15.1.11. Firmware updates and recovery

The IDE is also the camera’s firmware manager. Every IDE release bundles the matching firmware release for every board, the version check runs automatically on connect, and the loaders for every board family’s bootloader are built in – the IDE detects the board and speaks the right protocol without being told. Keeping a camera’s firmware current therefore takes no tooling beyond connecting it and accepting the prompt.

15.1.11.1. Updating

When connect finds a camera running firmware older than the bundled release, it finishes connecting and then offers the update (the prompt can be permanently dismissed for that version). Accepting reboots the camera into its bootloader, programs the new firmware, and reconnects. The update dialog’s two checkboxes – erase the internal flash filesystem, and reset the ROM file system – start unchecked and remember the last choice made; with both off an update preserves everything stored on the camera. The exception is updating from very old firmware, where the dialog forces the erase on and says so with a warning. The same check runs on demand from the firmware version entry in the status bar.

Between releases, Tools → Install the Latest Development Release fetches and installs the current development build for the connected board – the way to pick up a fix or a new feature that has merged but not yet shipped. Development builds are exactly that; production cameras should track releases.

Independently of firmware, the IDE checks at launch whether updated resources – examples, bundled firmware, documentation – are available for the IDE itself, and offers to install them. It also reports when a newer version of the IDE itself is available, with a link to the download page.

15.1.11.2. Loading custom firmware

Tools → Load Custom Firmware (Ctrl+Shift+L) flashes a firmware binary from disk instead of the bundled release – the deployment path for firmware built from source, with frozen scripts or a custom configuration baked in. The dialog takes the firmware file and the same erase-filesystem and reset-ROMFS checkboxes as the update prompt.

See also

Building the firmware for building that binary in the first place.

15.1.11.3. Erasing the filesystem

Tools → Erase Internal FAT File System (Ctrl+Shift+E) reformats the camera’s internal flash filesystem, removing every stored file – main.py, libraries, assets, logs – and recreating the default contents. It is the factory-reset for the camera’s storage: the fix for a corrupted filesystem, and the clean slate before handing a camera to someone else. The firmware itself and the ROM file system are untouched.

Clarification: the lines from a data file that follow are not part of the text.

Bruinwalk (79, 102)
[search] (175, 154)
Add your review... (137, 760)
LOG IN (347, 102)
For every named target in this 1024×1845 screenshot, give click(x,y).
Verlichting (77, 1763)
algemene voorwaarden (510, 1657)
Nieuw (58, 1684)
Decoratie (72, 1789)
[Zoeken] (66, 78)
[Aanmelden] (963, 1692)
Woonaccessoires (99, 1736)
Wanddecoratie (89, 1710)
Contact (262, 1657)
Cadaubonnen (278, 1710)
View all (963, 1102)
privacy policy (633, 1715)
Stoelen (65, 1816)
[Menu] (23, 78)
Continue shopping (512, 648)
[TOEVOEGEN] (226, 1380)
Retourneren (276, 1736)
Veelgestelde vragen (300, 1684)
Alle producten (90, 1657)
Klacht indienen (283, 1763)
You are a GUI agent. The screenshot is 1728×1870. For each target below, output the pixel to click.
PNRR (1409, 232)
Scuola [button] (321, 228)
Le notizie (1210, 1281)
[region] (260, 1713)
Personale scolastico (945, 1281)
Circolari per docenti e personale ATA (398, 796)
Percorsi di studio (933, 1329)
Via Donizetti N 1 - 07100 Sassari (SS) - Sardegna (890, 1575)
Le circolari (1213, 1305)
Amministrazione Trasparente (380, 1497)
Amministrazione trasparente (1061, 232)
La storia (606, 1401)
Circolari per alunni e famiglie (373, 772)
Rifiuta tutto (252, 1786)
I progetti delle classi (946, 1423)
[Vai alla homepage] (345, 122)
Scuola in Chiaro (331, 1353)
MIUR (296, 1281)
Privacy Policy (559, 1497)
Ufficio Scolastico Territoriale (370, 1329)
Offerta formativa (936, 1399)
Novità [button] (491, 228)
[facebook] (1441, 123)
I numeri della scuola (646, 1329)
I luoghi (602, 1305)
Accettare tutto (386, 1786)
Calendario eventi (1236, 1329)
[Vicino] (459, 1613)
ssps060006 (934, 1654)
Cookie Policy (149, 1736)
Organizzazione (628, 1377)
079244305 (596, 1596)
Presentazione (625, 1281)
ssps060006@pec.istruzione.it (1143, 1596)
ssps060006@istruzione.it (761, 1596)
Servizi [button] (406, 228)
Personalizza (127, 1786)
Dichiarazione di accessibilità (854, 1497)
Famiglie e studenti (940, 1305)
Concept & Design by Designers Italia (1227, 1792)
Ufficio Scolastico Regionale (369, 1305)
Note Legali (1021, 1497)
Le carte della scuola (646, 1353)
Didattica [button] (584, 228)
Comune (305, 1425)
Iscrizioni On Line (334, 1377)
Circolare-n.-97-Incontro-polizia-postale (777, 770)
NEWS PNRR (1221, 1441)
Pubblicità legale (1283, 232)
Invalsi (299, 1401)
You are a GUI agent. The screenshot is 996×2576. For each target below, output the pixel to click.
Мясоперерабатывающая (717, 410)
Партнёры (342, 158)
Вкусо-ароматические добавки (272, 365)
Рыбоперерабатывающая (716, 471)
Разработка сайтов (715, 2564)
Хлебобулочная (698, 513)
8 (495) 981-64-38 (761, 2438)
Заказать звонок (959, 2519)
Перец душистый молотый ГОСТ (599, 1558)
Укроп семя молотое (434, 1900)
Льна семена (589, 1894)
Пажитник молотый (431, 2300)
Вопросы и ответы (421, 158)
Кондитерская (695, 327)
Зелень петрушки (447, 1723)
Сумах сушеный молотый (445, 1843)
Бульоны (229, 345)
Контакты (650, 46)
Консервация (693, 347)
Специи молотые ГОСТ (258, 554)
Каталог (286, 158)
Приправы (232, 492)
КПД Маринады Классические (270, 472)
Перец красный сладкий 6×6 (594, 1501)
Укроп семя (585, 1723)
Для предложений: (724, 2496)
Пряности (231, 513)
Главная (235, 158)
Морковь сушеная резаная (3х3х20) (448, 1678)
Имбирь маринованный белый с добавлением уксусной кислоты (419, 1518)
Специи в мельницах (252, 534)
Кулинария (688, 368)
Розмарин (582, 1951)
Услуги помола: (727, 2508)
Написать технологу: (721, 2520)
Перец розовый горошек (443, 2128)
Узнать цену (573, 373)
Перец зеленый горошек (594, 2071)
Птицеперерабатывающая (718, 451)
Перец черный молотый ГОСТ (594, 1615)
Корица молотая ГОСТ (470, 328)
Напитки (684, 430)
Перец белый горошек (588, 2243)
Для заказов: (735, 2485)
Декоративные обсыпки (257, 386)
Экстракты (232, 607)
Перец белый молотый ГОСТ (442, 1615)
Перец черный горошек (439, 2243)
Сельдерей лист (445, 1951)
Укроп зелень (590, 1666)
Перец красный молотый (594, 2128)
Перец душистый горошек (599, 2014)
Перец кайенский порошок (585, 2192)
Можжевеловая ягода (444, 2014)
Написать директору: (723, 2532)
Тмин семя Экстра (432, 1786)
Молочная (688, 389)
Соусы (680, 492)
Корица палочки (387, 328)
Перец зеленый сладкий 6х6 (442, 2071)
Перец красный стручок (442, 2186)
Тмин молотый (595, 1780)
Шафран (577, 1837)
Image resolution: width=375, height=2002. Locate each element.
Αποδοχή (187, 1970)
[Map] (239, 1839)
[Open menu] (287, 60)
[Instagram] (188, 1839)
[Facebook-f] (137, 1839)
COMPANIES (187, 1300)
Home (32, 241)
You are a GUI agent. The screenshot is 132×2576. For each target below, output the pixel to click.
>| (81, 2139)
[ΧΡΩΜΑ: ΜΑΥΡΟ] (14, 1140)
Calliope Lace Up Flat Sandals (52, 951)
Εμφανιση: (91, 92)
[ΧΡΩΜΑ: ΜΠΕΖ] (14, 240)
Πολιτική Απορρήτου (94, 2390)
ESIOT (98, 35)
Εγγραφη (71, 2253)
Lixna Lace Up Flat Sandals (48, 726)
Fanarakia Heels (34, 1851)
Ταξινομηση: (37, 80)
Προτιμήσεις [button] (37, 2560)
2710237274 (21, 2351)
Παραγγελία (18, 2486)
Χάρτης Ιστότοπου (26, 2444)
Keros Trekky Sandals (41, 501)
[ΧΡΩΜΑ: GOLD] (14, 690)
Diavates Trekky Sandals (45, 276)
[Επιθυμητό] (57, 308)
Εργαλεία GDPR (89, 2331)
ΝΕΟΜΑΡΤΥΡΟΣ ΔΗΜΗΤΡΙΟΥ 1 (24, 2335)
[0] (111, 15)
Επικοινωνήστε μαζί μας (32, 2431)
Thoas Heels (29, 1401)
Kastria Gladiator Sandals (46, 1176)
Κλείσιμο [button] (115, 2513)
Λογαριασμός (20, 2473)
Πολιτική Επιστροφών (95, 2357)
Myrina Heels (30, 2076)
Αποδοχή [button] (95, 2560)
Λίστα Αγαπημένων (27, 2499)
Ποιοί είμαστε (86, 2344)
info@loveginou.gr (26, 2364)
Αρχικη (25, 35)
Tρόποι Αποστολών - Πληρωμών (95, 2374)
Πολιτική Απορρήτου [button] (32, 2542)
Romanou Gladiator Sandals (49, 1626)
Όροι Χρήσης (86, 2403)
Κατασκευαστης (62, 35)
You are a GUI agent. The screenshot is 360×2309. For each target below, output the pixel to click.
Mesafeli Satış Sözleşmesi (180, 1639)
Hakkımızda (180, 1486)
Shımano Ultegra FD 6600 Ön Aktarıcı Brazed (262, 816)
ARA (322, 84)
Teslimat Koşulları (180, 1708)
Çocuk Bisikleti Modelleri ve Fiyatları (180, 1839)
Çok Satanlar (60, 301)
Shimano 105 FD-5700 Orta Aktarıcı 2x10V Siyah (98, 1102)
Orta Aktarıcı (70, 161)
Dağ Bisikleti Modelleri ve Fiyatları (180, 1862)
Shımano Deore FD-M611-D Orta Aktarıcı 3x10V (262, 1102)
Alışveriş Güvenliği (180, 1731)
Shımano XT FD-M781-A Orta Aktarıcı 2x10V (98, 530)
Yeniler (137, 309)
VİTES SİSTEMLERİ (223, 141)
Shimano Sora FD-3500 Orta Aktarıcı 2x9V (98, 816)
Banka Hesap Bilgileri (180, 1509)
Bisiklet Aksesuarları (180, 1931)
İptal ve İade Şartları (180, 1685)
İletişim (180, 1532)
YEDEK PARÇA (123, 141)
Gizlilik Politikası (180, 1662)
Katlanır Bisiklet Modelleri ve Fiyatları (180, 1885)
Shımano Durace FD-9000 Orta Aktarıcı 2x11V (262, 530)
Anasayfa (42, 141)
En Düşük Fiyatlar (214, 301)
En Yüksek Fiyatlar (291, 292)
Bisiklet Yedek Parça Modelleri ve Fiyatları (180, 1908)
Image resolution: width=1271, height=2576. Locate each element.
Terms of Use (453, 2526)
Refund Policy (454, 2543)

15.1.11.4. Recovering a bricked camera

A camera whose firmware is broken enough that it no longer shows up as a serial port can still be saved, because the bootloader sits below the firmware and survives anything short of hardware damage. When connect finds no camera, the IDE asks whether a bricked camera is attached and walks through recovery: select the board type, the IDE puts the board’s bootloader interface to work, and the bundled release firmware goes on. Tools → Force enter OpenMV Cam bootloader does the reboot-into-bootloader step explicitly for a camera that still connects. Boards also have a hardware way to force the bootloader at power-up for the worst case; each board’s quick reference page covers its specific procedure.